Sinto tanto a tua falta, minha amiga.
“Eu não te abandonei”, disseste-me com a voz desesperada devido à minha loucura perseguidora. Mas eu sinto-me abandonada… sinto. Se calhar não foste tu, mas eu quem se abandonou, quem se perdeu. Agora preciso que me encontres, me olhes, me abraces e me entregues a mim. Exijo demasiado, eu sei! Não tens a obrigação de fazer todo esse percurso por minha causa. Mas eu não consigo fazê-lo sozinha e por isso preciso que o faças por mim, ou, no mínimo, comigo.
Dá-me a mão.
Estendo-te a minha mão na esperança que a agarres, mas tu não a agarras. Não consegues fazê-lo e eu não consigo esticar-me mais.
Juro que penso nisso, e isso já depende mais de mim do que de ti. Mas tenta tu também. Estica-te mais, por favor! Preciso disso. Dependo disso…
Juro que vou tentar. Mas não te afastes. Dá-me a hipótese de continuar a esticar-me, devagarinho. Não percas a paciência.
Vou tentar tirar a máscara e dar-te a mão. Não desistas agora, por favor!


Obrigada por não teres abandonado. Obrigada por teres tentado tanto e obrigada por nunca teres deixado de acreditar (mais do que eu).

 
Não sei o que é que detesto mais: se ouvir as pessoas dizerem "ai coitadinho(a) de mim, eu não presto para nada, não faço nada bem e tudo me corre mal e se calhar mereço, tenho tanto azar", se as ouvir dizer "eu sou tão bom(a), tão lindo(a), sou melhor que os outros todos e este mundo não me merece"...

Sinceramente, se a uns me apetece gritar, aos outros só apetece bater e cuspir em cima...

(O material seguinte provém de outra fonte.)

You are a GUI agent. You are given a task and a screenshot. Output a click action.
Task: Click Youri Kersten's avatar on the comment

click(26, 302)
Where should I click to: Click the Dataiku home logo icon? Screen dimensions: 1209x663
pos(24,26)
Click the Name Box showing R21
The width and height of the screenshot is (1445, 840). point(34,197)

Ok, não faço nada disso (nem grito, nem bato ou cuspo), mas, bolas! há com cada um(a)!
 
Quem é que anda aí?
 
Insónias.
Sim, eu sei que é hábito eu estar por aqui a esta hora e não costumo queixar-me de insónias, mas nesses dias eu estou aqui acordada, contente e sem cansaço. Hoje estou cansada. Apetece-me dormir, mas o sono não quer nada comigo. Por isso classifico como insónia. Podia tomar um comprimido e dormir. Pois podia. Mas não quero. Pelo menos por enquanto... daqui a pouco, se calhar, desisto e tomo mesmo. Ou então adormeço finalmente.
Também não é muito urgente dormir. Ou é?
 
"Eu vou te contar, que você não me conhece e eu tenho que gritar isso porque você está surdo e não me ouve. A sedução me escraviza a você, ao fim de tudo, você permanece comigo, mas preso ao que eu criei e não a mim. E quanto mais falo sobre a verdade inteira, um abismo maior nos separa.

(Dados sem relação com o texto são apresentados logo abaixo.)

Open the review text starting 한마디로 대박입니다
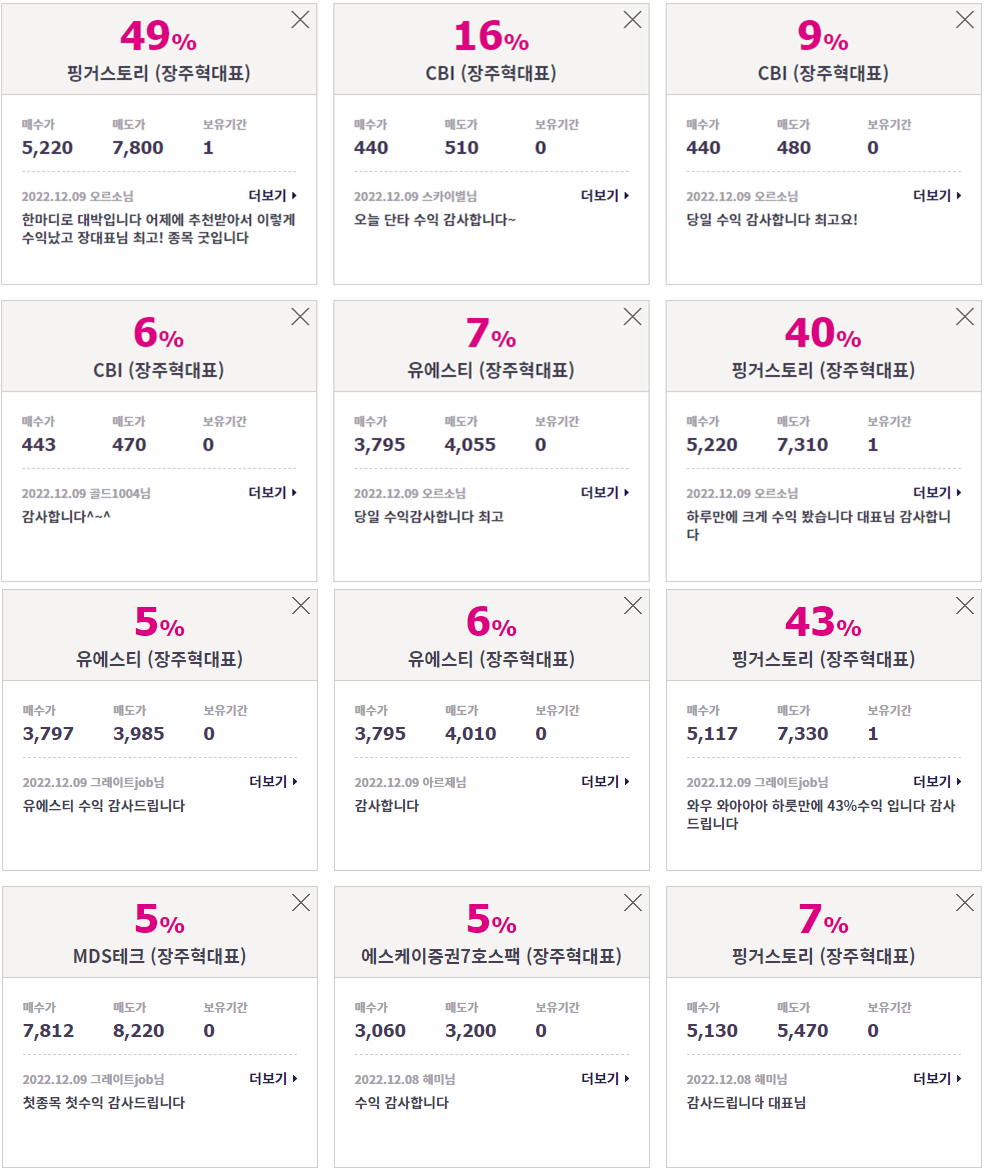The image size is (986, 1171). point(158,229)
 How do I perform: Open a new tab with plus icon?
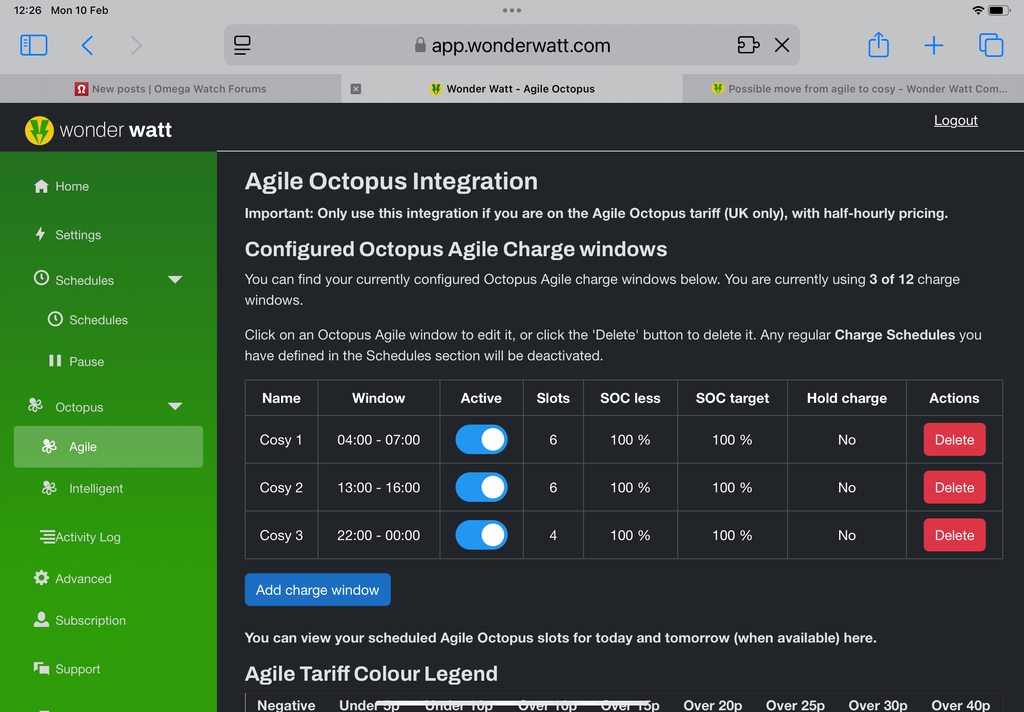pos(933,45)

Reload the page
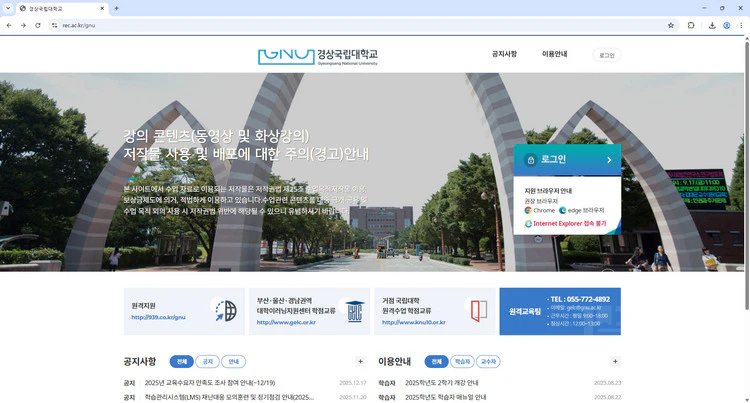click(38, 25)
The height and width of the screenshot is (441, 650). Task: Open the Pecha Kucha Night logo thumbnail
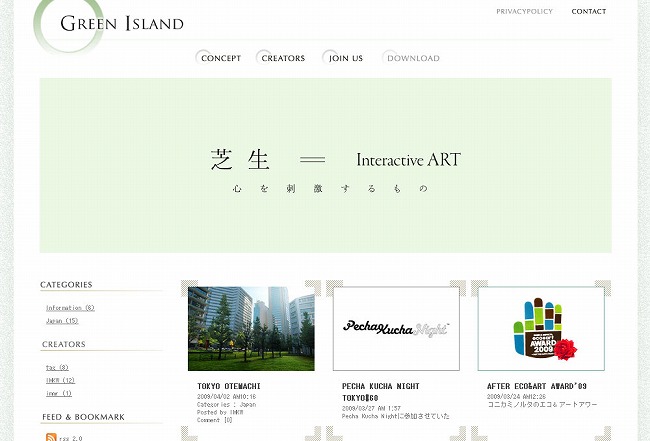click(396, 328)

Você não tem um nome, eu tenho; você é um rosto na multidão e eu sou... o centro das atenções. Mas a mentira da aparência do que eu sou e a mentira da aparência do que você é, porque eu, eu não sou meu nome e você não é... ninguém. O jogo perigoso que eu pratico aqui, ele busca chegar ao limite possível de aproximação, através da aceitação da distância e do reconhecimento dela.

Entre eu e você existe... a notícia... que nos separa. Eu quero que você veja a mim. Eu me dispo da notícia e a minha nudez parada te denuncia e te espelha.

Eu me delato. Tu... me relatas. Eu nos acuso e confesso por nós. Assim, me livro das palavras com as quais você me veste."

"Maria Bethania - "um jeito estúpido de te amar"


segunda-feira, agosto 09, 2004
 
Hoje saí de casa, enfiei uma carapuça, e voltei. E o que eu gosto de levar na corneta! oh lá se gosto!

P.S. - Pronto, talvez a carapuça não me servisse totalmente, mas lá que eu quero um bocadinho para mim, lá isso quero.

 
- Há tanta coisa que te queria dizer.
- Então diz.
- Há palavras que valem mais se ficarem no silêncio.